2012-06-21 Thread PJ Eby
On Thu, Jun 21, 2012 at 1:20 PM, Tarek Ziadé ta...@ziade.org wrote:

 telling us no one that is willing to maintain setuptools is able to do so.
 (according to him)


Perhaps there is some confusion or language barrier here: what I said at
that time was that the only people who I already *knew* to be capable of
taking on full responsibility for *continued development* of setuptools,
were not available/interested in the job, to my knowledge.

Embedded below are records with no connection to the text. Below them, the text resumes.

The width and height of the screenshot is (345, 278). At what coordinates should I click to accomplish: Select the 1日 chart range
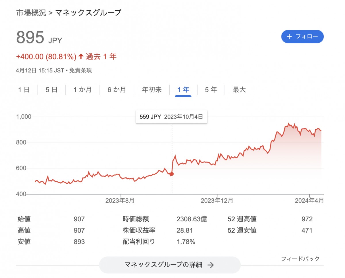[x=24, y=90]
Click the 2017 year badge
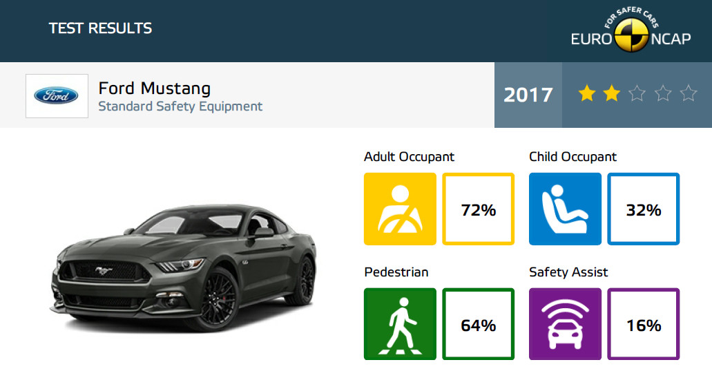712x378 pixels. 528,95
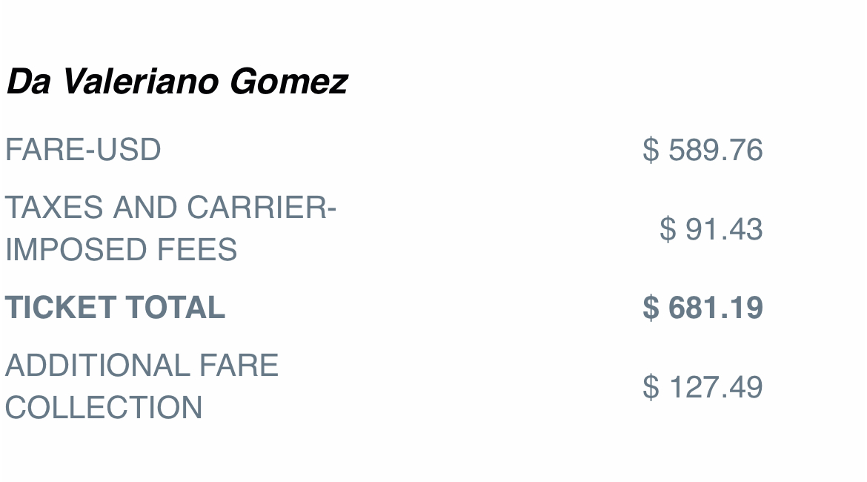Click the word COLLECTION in last row
The height and width of the screenshot is (482, 867).
(104, 408)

Specifically, the main people I had in mind were Ian Bicking and/or Jim
Fulton, both of whom had developed extensions to or significant chunks of
setuptools' functionality themselves, during which they demonstrated
exemplary levels of understanding both of the code base and the wide
variety of scenarios in which that code base had to operate.  They also
both demonstrated conservative, user-oriented design choices, that made me
feel comfortable that they would not do anything to disrupt the existing
user base, and that if they made any compatibility-breaking changes, they
would do so in a way that avoided disruption.  (I believe I also gave
Philip Jenvey as an example of someone who, while not yet proven at that
level, was someone I considered a good potential candidate as well.)

This was not a commentary on anyone *else's* ability, only on my
then-present *knowledge* of clearly-suitable persons and their
availability, or lack thereof.

I would guess that the pool of qualified persons is even larger now, but
the point is moot: my issue was never about who would maintain
setuptools, but who would *develop* it.

And I expect that we would at this point agree that future *development* of
setuptools is not something either of us are seeking. Rather, we should be
seeking to develop tools that can properly supersede it.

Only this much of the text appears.